WHAT IS BEING ASKED: Reproduce word for word the part of the records that opens with the line containing "Close the MACD indicator sub-panel" and runs through the end of the records, including both ends. Leave the pictures out of your answer.

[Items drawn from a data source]
*-*-*

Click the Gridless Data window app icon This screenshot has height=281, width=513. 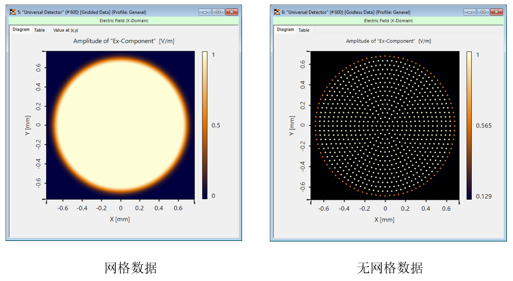tap(277, 12)
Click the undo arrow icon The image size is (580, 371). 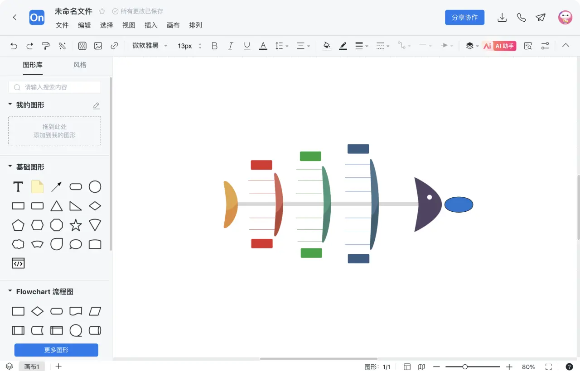[x=14, y=46]
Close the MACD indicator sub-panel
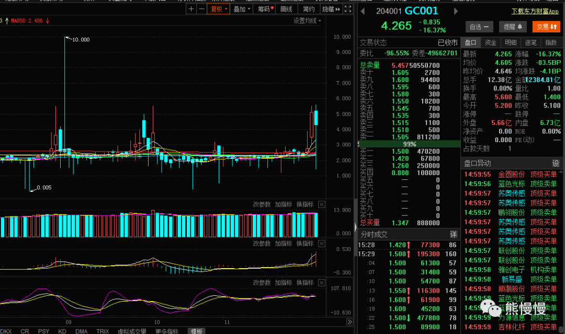Viewport: 565px width, 334px height. (x=322, y=244)
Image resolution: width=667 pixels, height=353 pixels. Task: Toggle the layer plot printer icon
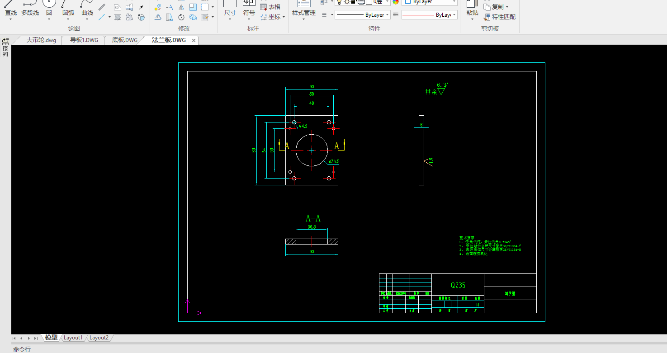[361, 2]
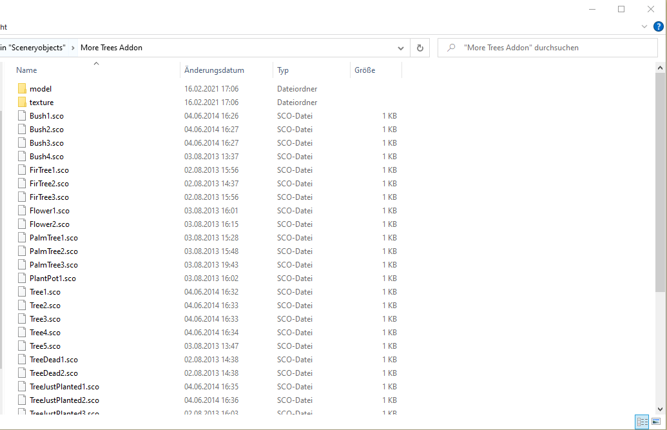The image size is (667, 430).
Task: Select the texture folder icon
Action: pyautogui.click(x=22, y=103)
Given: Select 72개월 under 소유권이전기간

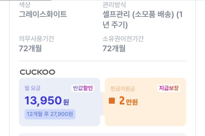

*-*-*

ANSWER TO THIS PROBLEM:
Close the MACD indicator sub-panel
Viewport: 565px width, 334px height. (x=322, y=244)
Image resolution: width=667 pixels, height=353 pixels. Task: Toggle the layer plot printer icon
[361, 2]
The image size is (667, 430).
Task: Select the texture folder icon
Action: pyautogui.click(x=22, y=103)
Given: Select 72개월 under 소유권이전기간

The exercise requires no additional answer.